Results: At Time 0, there were 6 patients in bronchiolitis obliterans syndrome (BOS) Stage 0-p, with a mean decline in FEV(1) of 15 +/- 3%; 2 in BOS Stage 1; and 2 in BOS Stage 2. Compared with the best post-operative FEV(1), there was a progressive and significant decline until Time 0, from 2.56 +/- 0.9 liters to 2.03 +/- 0.94 liters (p = 0.0047). Thereafter, FEV(1) stabilized: 2.03 +/- 0.94 liters at Time 0 and 2.05 +/- 0.94 liters 6 months later (p = non-significant). Concomitantly, there was a gradual increase in eNO during the 6 months before Time 0, from 11.4 +/- 2.5 ppb at the time of best FEV(1) to 20.5 +/- 14.8 ppb at Time 0. After switching, there was a non-significant decline in eNO, from 20.5 +/- 14.8 ppb to 14.9 +/- 5.4 ppb. There was no significant difference in eNO levels between the patients in BOS Stage 0-p and patients in higher BOS stages at either timepoint in the study.

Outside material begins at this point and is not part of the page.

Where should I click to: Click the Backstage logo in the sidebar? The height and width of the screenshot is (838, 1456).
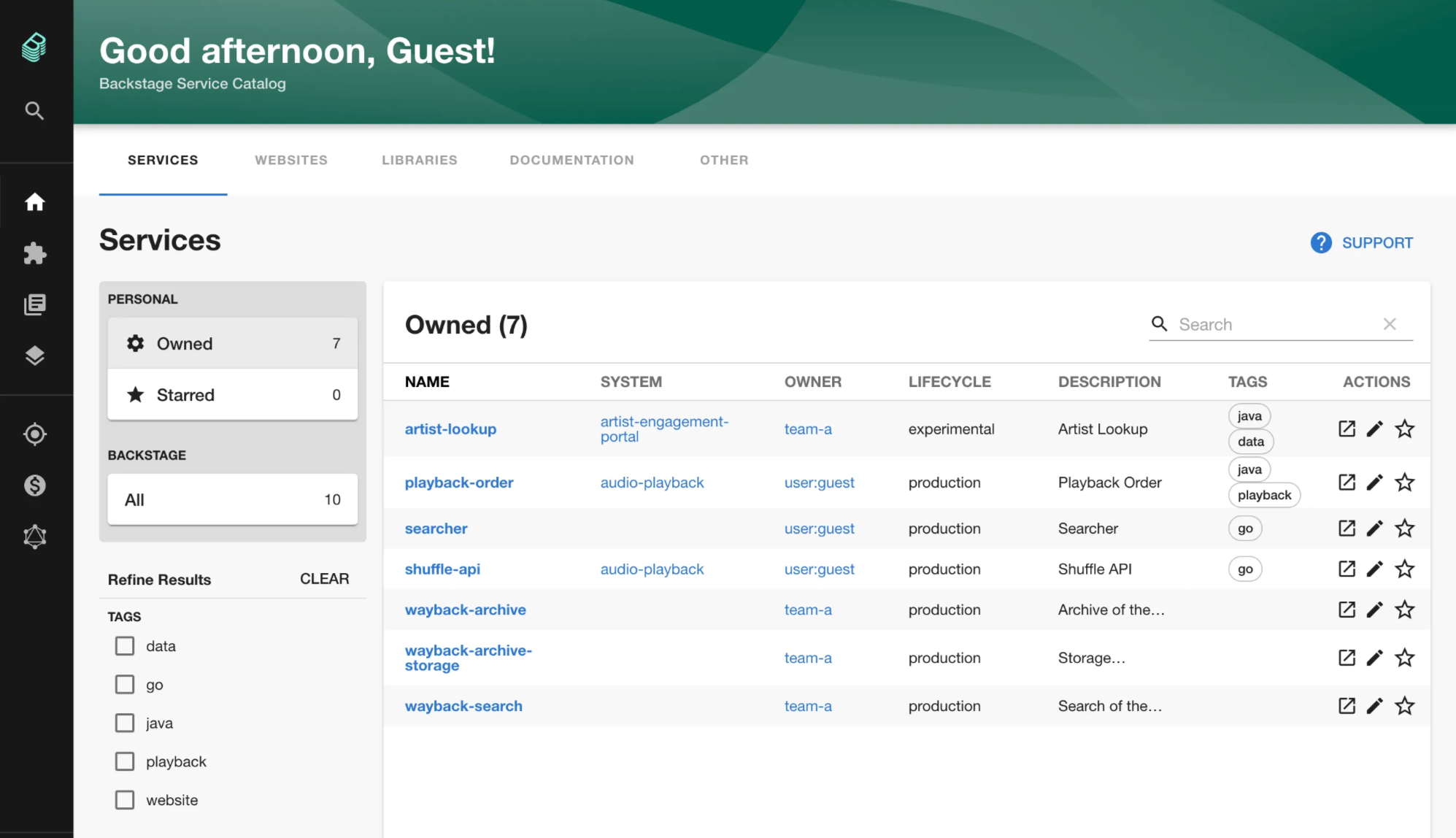coord(34,47)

Conclusions: This study illustrates that a switch from CyA to FK can stabilize pulmonary function in lung transplant patients with chronic rejection. This stabilization of FEV(1) is accompanied by a decrease in eNO, indicating that this treatment shift can reduce inflammation of airways during the course of chronic rejection. Consequently, measuring eNO may be extremely valuable in guiding the treatment of chronic rejection after lung transplantation.